Original comment by nat...@gmail.com
on 7 May 2013 at 11:15
Sorry if it seems I'm belabouring this point, but here's another example of why
I think this is important. Beyond "text" and "element", my CFI implementation
simply handles two other types: "transparent" (e.g. a non-canonical wrapper
span added to style a highlight) and "ignored" (non-canonical nodes added for
other display purposes, e.g. internal anchors, marginalia)
Making ignored elements within the "canonical" content significant, would mean
my implementation would need to handle two separate types of ignored elements:
"runtime_ignored" and "canonical_ignored" — the former wouldn't affect the
numbering while the latter would. And for what purpose? Would much rather let
content authors add/remove HTML comments with as much impunity as they can
modify other elements recognized in my runtime as ignored.
Original comment by nat...@gmail.com
on 7 May 2013 at 11:34
Hi natevw,
I am not proposing a new numbering mechanism, in fact I always assumed that
interspersed XML comments effectively "split" contiguous text nodes into
separate items. That is at least my experience with XML parsers and DOM APIs
(nodeType==8). Are you suggesting that such physically "split" text nodes
should be merged prior to applying CFI processing rules?

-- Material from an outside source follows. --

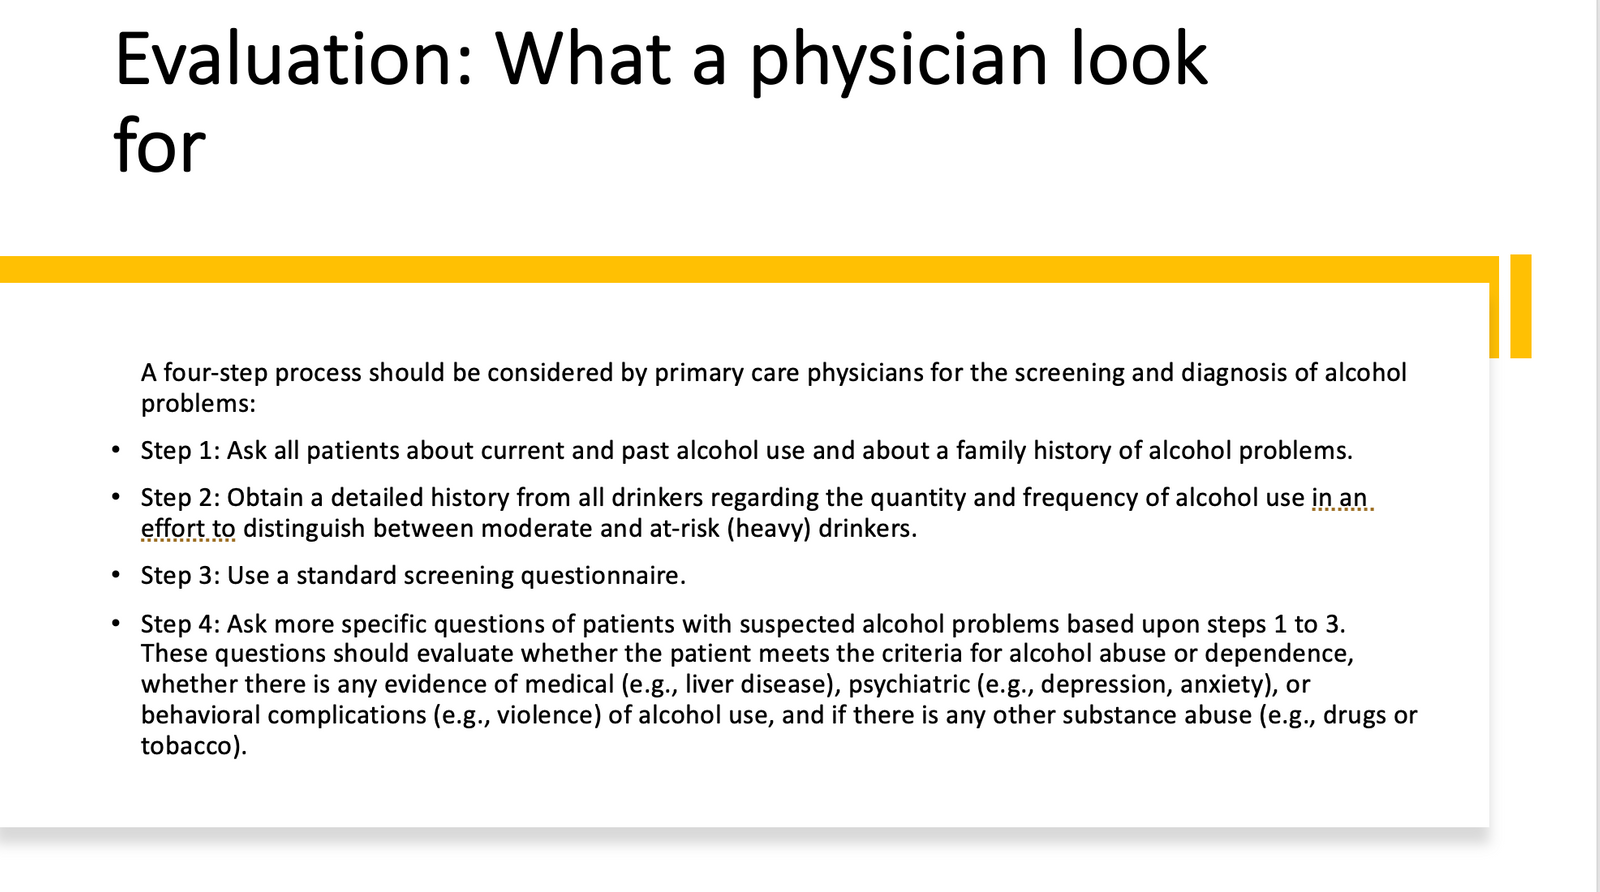This screenshot has width=1600, height=892.
Task: Click the final word "tobacco)."
Action: coord(193,746)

If yes, then we should
precisely define the merge heuristics in the specification, don't you think?
Dan
Original comment by daniel.weck
on 7 May 2013 at 11:38
Take a DOM, remove all nodes that are ignored.
Yes, you would get some split text nodes — but the spec already defines how
to handle split text nodes in the general case.
Numbering differently based on whether ignored elements are present or not is
tautologically incorrect, right?
Unless there's a good reason to make a major change like this (if so, I would
recommend finding a new term to describe this class of nodes) then a CFI apply
identically to a DOM with its ignored nodes removed as it would to the
original. That's the only reasonable way I see to understand "ignored" in the
current spec.
Original comment by nat...@gmail.com
on 7 May 2013 at 11:56
Ah, of course, I was getting confused with the allocation of a *single* odd
index to a (possibly empty) collection of several contiguous text nodes (once
the ignorable items are trimmed). I misread both the question and the answer!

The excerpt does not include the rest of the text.